I am grateful for your guidance, Sir Lindsay. That is much appreciated. I am conscious that scores of MPs from English constituencies will wish to take part in this important Legislative Grand Committee. Members fought for it for a long time; it was the English Parliament. I expect to see hundreds of MPs rush into the Chamber to get to their feet and make their voice heard. There is still time for that, but I shall return to my own remarks.
Tunnel Tech sought to argue that its use of the property constituted that of a market garden. The term “market garden” has no statutory definition, but using several examples of case law, it argued that a hereditament is a market garden if any part of a process of horticulture is carried on there with a view to ultimate consumption by the public, even though the produce of the hereditament is not itself, when it leaves the hereditament, an article capable of consumption by the public or indeed intended for consumption by the public. For the purposes of time, I will not read out the full 2015 judgment; the Chairman is indicating that he would prefer me not to read it out. The judgment found that Tunnel Tech’s use of the property meant that it constituted a plant nursery and not a market garden. The produce of a market garden is suitable for direct or indirect sale to consumers, whereas the produce of a plant nursery is not.
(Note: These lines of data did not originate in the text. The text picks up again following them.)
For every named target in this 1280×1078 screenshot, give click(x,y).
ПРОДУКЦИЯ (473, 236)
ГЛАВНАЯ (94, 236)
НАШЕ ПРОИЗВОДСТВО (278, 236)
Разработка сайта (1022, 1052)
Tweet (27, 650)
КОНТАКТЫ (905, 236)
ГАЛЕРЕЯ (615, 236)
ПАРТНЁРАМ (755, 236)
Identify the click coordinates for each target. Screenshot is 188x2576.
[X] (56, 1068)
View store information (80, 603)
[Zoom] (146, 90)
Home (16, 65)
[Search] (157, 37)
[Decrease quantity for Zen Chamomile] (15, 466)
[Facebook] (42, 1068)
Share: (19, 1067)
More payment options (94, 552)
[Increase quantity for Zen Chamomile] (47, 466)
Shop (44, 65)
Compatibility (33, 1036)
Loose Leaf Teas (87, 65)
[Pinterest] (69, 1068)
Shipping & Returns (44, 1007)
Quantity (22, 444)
I found that fascinating when I read the briefing note for this.
This distinction was important because Tunnel Tech’s operations took place entirely within the buildings. The provision for the exemption of agricultural buildings is found in paragraph 3 of schedule 5 to the 1988 Act. It says, and it is important that the Committee understands this:
“A building is an agricultural building if it is not a
dwelling and—
(a) it is occupied together with agricultural land and is used solely in connection with agricultural operations on the land”
or
(b) it is or forms part of a market garden and is used solely in connection with agricultural operations at the market garden.”
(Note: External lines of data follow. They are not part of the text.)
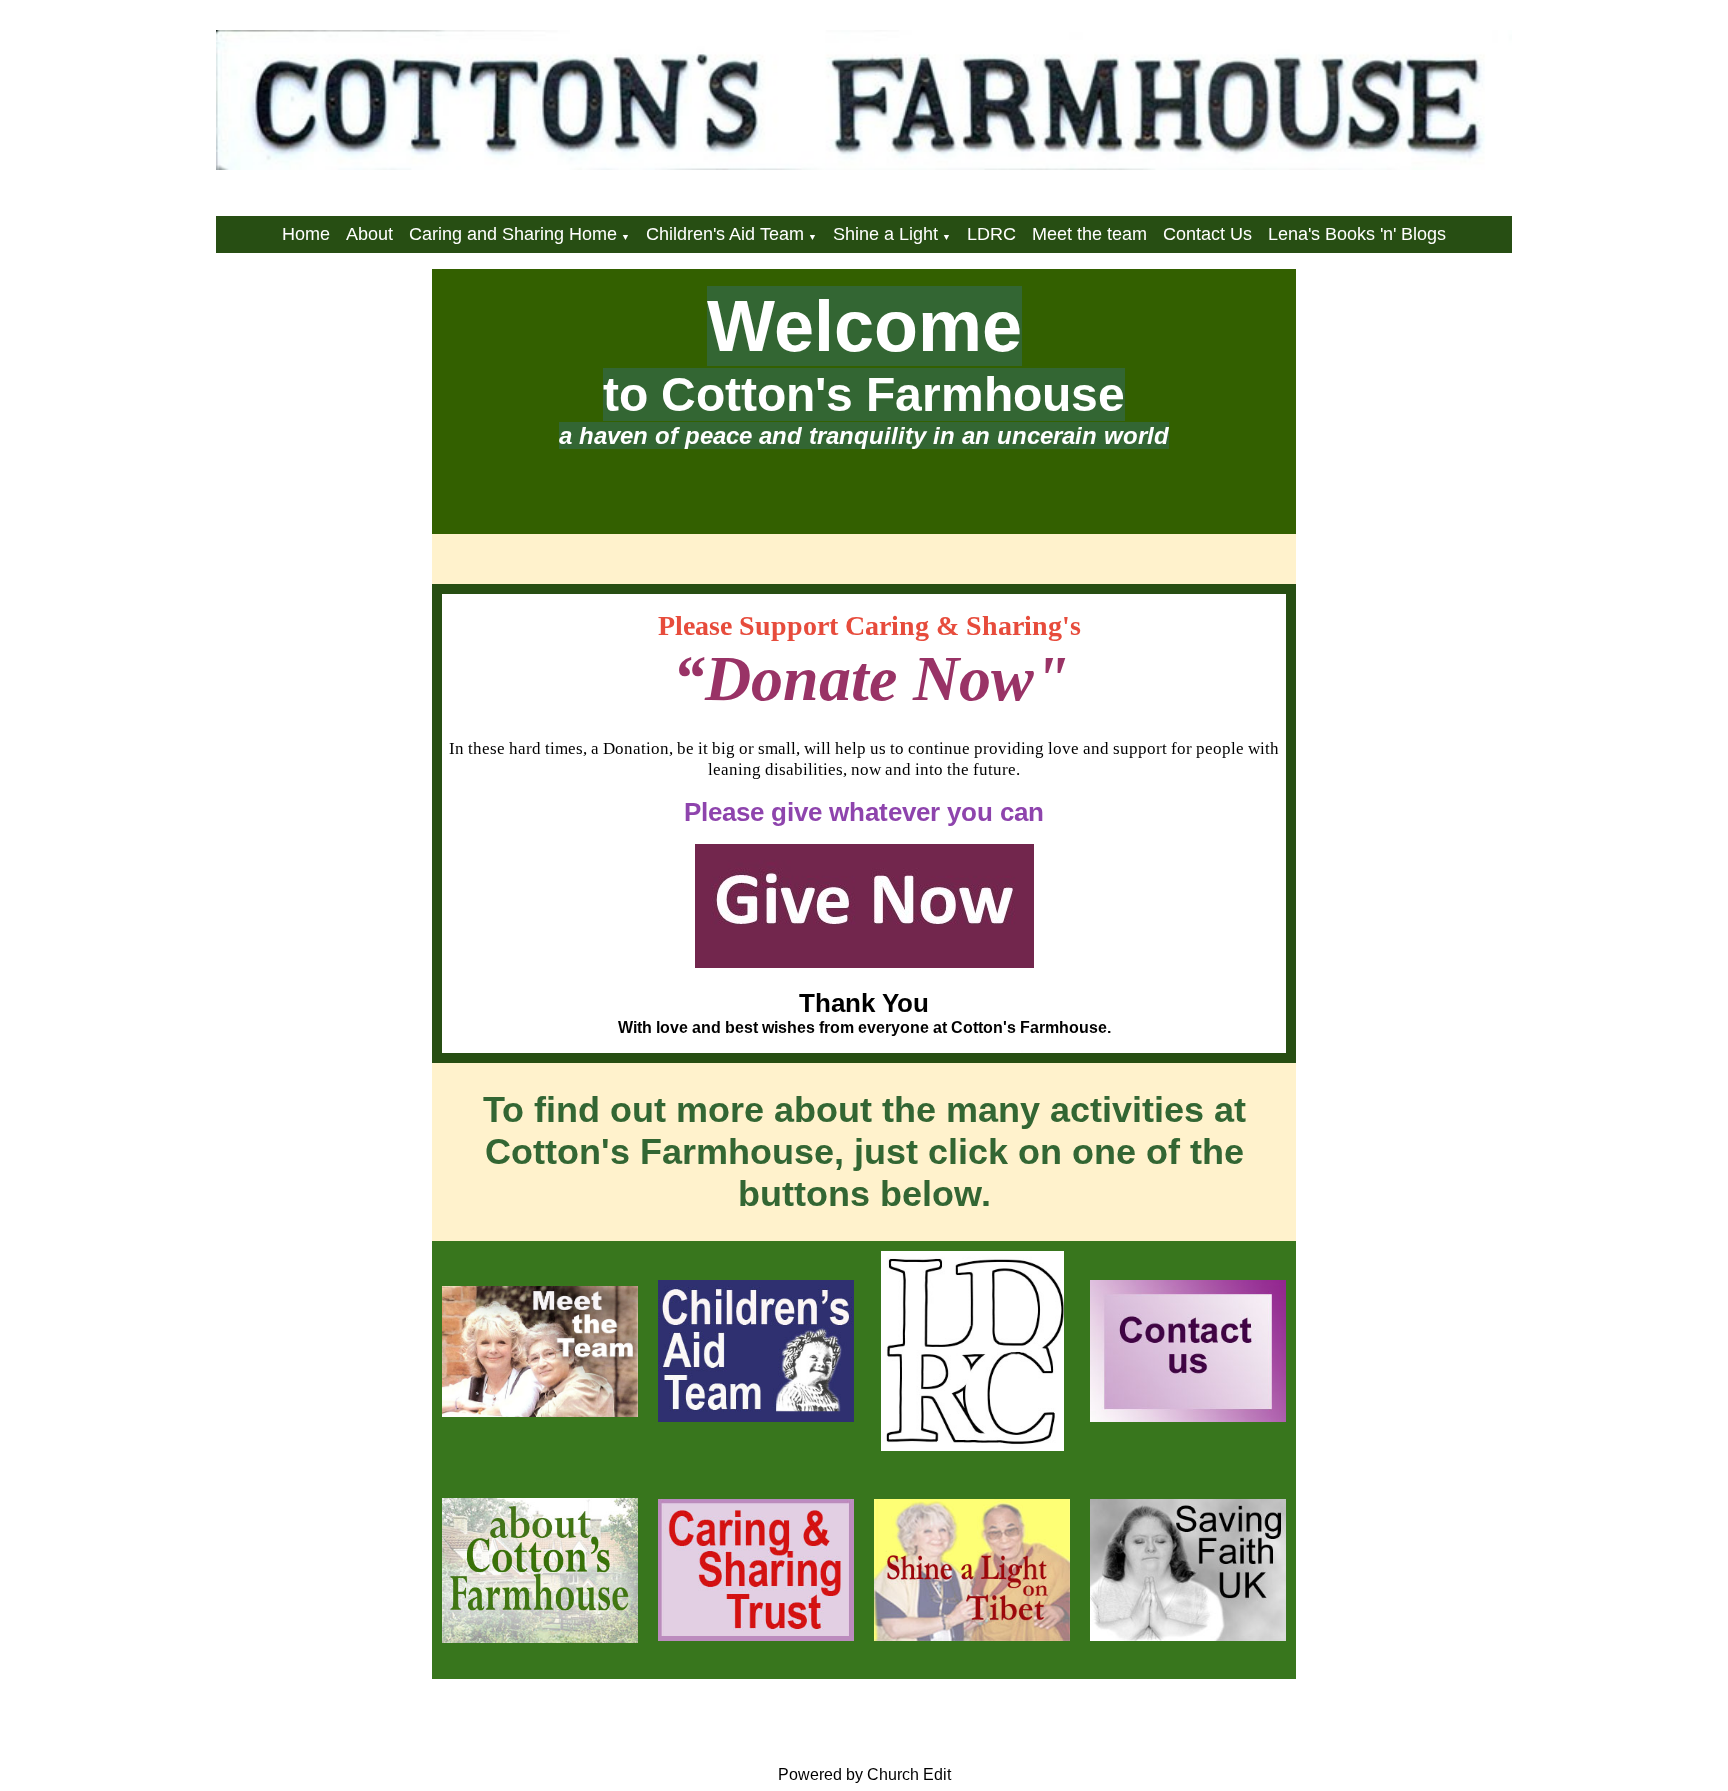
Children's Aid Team (725, 234)
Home (306, 234)
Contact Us (1207, 234)
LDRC (991, 234)
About (369, 234)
The 2015 judgment noted that paragraph (b) does not include plant nurseries in the definition of agricultural buildings. It is important that we make that distinction. Therefore, a plant nursery that is located entirely indoors does not constitute an agricultural building and is not exempt from business rates. I am a frequent visitor to garden centres and there is one in the constituency of my hon. Friend the Member for Motherwell and Wishaw (Marion Fellows). We in the SNP Whips Office have been there before to enjoy some tea and cake and I commend the garden centre to anyone visiting central Scotland.
It is worth noting that garden centres, including those calling themselves nurseries—I ran an election campaign from a nursery in 2016 in Barrhead in the constituency of the hon. Member for East Renfrewshire (Paul Masterton), but I will not go into that in great depth—are not considered to be agricultural land or agricultural buildings. They are subject to normal business rate liability and will continue to be so if and when the Bill receives Royal Assent.
I can see that some colleagues are getting a bit impatient at the length of my remarks—[Interruption.] The hon. Member for Caithness, Sutherland and Easter Ross (Jamie Stone) says, “Carry on!” I am tempted but I had better not. I know that countless hon. Members from English constituencies will be wishing to take part in this Legislative Grand Committee of England and Wales, so I shall conclude by thanking you for your forbearance, Sir Lindsay, and wishing this Bill a very speedy passage when it goes to their noble lordships.
Question put and agreed to.
The occupant of the Chair left the Chair to report the decision of the Committee (Standing Order No. 83M(6)).
The Deputy Speaker resumed the Chair; decision reported.